Keywords

1 Introduction

In a nutshell, this work addresses one of the active learning approaches to decrease the learning cost of data stream classifier. We propose to employ so-called query by clustering into new classifier training. The main contributions of this work are as follows:

  • Presentation of new active data stream classifier learning method.

  • Experimental evaluation of the discussed approaches on the basis of diverse benchmark datasets.

The structure of this article is as follows. Firstly, we describe the proposition of a novel active learning algorithm dedicated to the classification task of drifted streaming data stream. Then we focus on experimental evaluation of the proposed approaches. The final conclusions and proposition of the future works are given thereafter.

1.1 Classification

Classification is an important task among ones studied in the machine learning field. It is a supervised learning problem that consists on assigning classes to observations basing on their attributes. This problem has been a field of study for quite long time. Nevertheless, application of classification in some areas can be discussed. In contemporary world data is generated continuously and cannot be treated as classical classification problems where whole data set is known. Classification systems should create models that are able to adapt to state of the streams which can change over time.

1.2 Data Streams

From the statistical point of view data streams can be described as stochastic processes. Important remark is that such processes are continuous and events are independent [2]. Because of the nature of data streams, one has to keep in mind that there is need to use different approach than in traditional data sets. Samples are arriving on-line and they potentially do not have specified size, so there is need to incrementally update built model with keeping model updated. Such mechanisms for keeping model up to date can be, for instance, windowing or forgetting techniques [2, 3]. Another important remark is data can arrive at different velocity – when stream is generating data at high velocity, there is need to use sampling algorithms [4].

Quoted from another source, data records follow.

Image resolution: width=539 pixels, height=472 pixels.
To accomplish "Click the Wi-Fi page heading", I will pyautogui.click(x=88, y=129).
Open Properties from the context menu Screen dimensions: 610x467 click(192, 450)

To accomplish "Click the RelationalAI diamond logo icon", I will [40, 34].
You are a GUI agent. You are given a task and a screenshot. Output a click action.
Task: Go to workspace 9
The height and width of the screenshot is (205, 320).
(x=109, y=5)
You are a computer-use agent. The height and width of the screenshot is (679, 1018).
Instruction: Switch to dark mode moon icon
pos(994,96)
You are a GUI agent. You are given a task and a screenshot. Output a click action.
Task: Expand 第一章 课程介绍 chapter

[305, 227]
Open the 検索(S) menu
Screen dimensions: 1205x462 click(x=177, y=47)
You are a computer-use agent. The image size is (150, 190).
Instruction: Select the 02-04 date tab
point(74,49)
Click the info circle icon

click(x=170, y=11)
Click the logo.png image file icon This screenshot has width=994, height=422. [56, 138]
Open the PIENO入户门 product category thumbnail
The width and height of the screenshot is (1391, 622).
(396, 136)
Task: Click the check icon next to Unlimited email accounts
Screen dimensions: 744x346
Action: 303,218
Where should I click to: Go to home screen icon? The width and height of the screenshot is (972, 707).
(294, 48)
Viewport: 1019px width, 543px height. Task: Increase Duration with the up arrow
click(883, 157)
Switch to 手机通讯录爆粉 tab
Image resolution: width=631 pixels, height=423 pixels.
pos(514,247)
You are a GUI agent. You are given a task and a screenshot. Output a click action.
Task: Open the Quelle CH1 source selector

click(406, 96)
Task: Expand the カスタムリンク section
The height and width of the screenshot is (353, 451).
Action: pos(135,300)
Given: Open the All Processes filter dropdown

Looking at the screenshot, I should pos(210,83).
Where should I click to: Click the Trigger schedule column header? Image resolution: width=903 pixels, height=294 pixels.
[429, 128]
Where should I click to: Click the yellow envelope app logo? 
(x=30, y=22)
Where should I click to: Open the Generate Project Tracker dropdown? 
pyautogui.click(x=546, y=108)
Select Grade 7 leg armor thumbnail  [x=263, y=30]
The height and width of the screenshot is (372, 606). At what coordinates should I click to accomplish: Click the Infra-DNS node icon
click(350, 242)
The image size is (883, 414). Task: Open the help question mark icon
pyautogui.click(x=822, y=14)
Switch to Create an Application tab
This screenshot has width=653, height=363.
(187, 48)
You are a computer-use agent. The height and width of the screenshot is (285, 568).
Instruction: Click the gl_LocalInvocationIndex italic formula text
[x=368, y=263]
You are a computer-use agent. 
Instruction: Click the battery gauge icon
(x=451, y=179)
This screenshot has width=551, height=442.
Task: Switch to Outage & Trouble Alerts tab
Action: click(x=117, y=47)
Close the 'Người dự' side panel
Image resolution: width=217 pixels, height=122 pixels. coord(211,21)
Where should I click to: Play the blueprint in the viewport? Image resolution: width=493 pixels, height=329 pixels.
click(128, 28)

Keeping fresh model is important task but there can appear sudden changes in data stream, called concept drifts. When such event occur, there is need to rebuild model, as existing one exhibited behavior of data in the past and is no longer applicable.

1.3 Concept Drift

Aforesaid behavior when changes in the data appear is called a concept drift [2, 5]. This can lead to situation when existing model is no longer relevant, sometimes existing model can be partially accurate. There are many real problems which faces such behavior, such as sensor network analysis [6], fraud detection [7], news categorization [7] or spam detection [7].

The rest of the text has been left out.